TRAVAIL DEMANDÉ:
(a) D'après l'article sur Maurice Edgar Coindreau, en quelle année celui-ci est-il revenu des États-Unis ?
(b) Recopiez fidèlement, dans l'article sur Maurice Edgar Coindreau, tout le passage qui va de « La mort de Maurice » jusqu'à « Etats-Unis, en 1966. ».

EXTRAIT DU TEXTE:
* * *

Maurice Edgar Coindreau


La mort de Maurice Edgar Coindreau,
découvreur et traducteur des grands écrivains américains de l’entre-deux-guerres

Par Michel Gresset, Le Monde, 24 octobre 1990

Maurice Edgar Coindreau est mort samedi 20 octobre, à l’âge de quatre-vingt-dix-huit ans : il était né en 1892 à La Roche-sur-Yon, où il sera enterré. Ainsi en avait-il décidé à son retour des Etats-Unis, en 1966.

Pour les américanistes de ma génération, il arrivait précédé de la cohorte des grands écrivains américains qu’il avait découverts. On connaît le mot de Sartre : « La littérature américaine, c’est la littérature Coindreau.  » C’est en vain, en effet, qu’on chercherait un grand nom des lettres américaines de l’entre-deux-guerres qu’il n’a pas traduit – toujours le premier. En revanche, il n’a jamais traduit de poèmes, de même qu’il n’a pas entrepris la traduction d’œuvres britanniques. « Que voulez-vous, disait-il avec une honnêteté un rien provocante, je ne connais pas le pays ! »

Pour lui, traduire n’était pas seulement une activité intellectuelle ou même un choix de sensibilité : il cherchait toujours à rencontrer ses auteurs après qu’il les eut traduits une première fois. C’est ainsi qu’en 1937, ayant traduit Tandis que j’agonise, il fut reçu quelques jours, à Beverley Hills, par William Faulkner ; ensemble, ils se penchèrent sur les problèmes que posait la traduction du Bruit et la fureur. « Je ne l’ai jamais vu rire », confiait-il trente ans plus tard, encore impressionné par le fait qu’une seule fois Faulkner lui avait avoué qu’il ne savait plus très bien ce qu’il avait voulu dire dans tel passage.

* * *

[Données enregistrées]
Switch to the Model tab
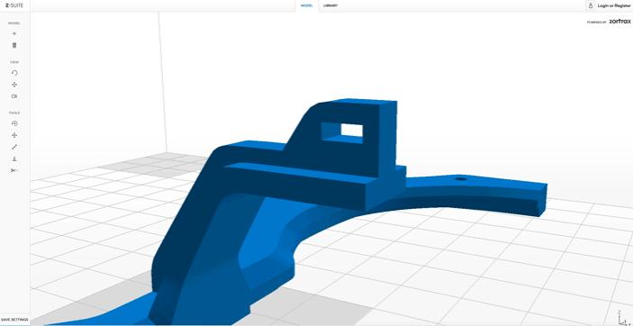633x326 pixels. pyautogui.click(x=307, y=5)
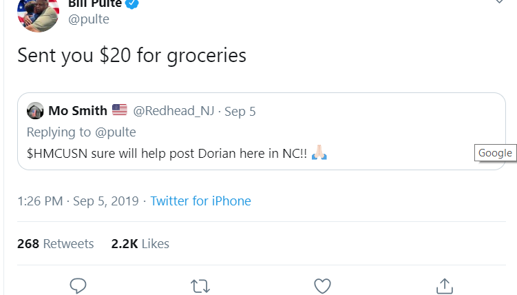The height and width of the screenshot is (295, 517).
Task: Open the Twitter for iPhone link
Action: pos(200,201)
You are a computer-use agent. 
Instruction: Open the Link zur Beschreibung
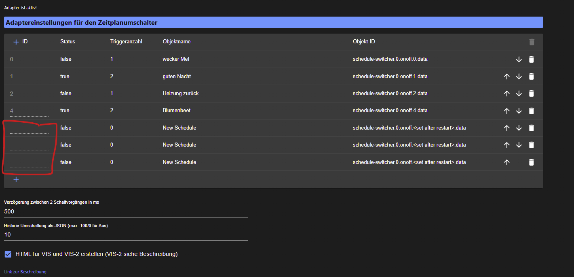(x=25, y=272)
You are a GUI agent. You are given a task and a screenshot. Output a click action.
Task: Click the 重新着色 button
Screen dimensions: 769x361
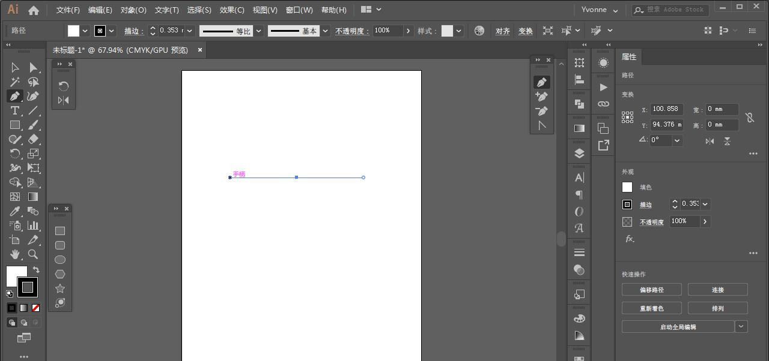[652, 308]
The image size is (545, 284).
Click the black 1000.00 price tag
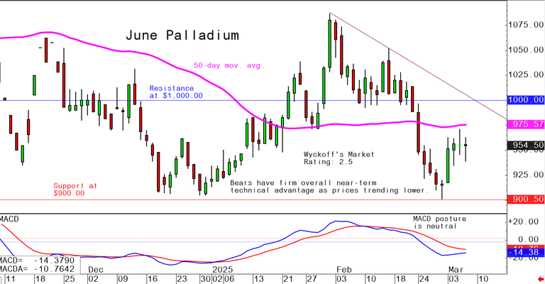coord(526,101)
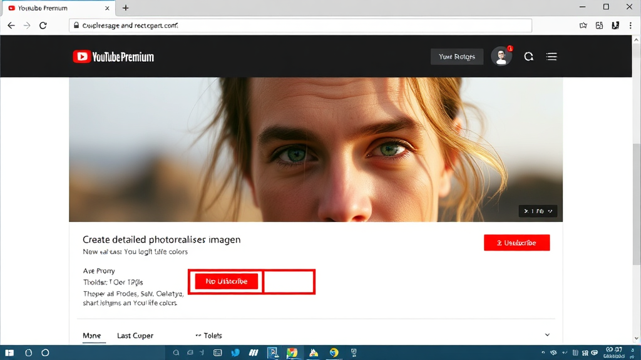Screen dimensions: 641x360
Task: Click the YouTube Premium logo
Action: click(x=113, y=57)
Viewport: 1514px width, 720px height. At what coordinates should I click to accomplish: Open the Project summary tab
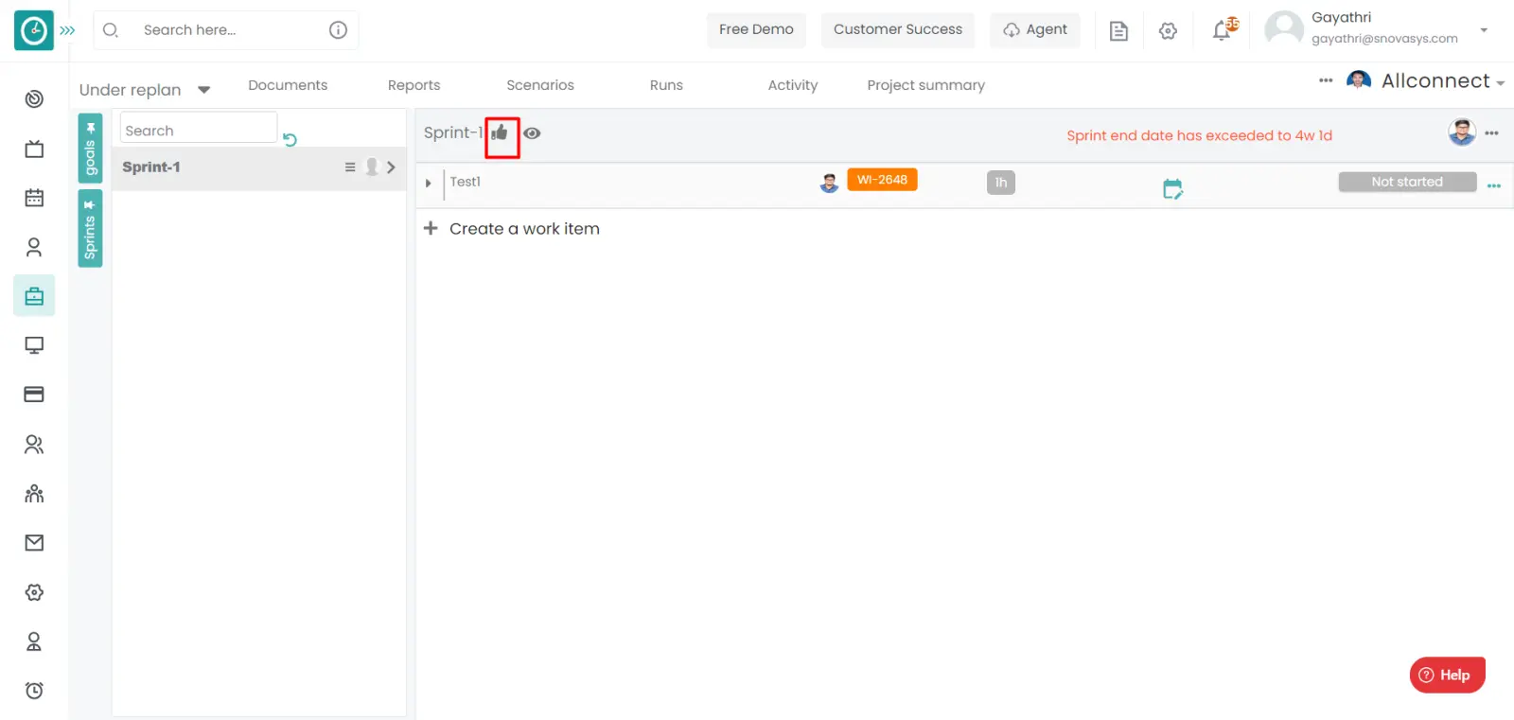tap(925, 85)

* * *

RÉPONSES AUX CONSIGNES:
(a) En 1966.

(b)
La mort de Maurice Edgar Coindreau,
découvreur et traducteur des grands écrivains américains de l’entre-deux-guerres

Par Michel Gresset, Le Monde, 24 octobre 1990

Maurice Edgar Coindreau est mort samedi 20 octobre, à l’âge de quatre-vingt-dix-huit ans : il était né en 1892 à La Roche-sur-Yon, où il sera enterré. Ainsi en avait-il décidé à son retour des Etats-Unis, en 1966.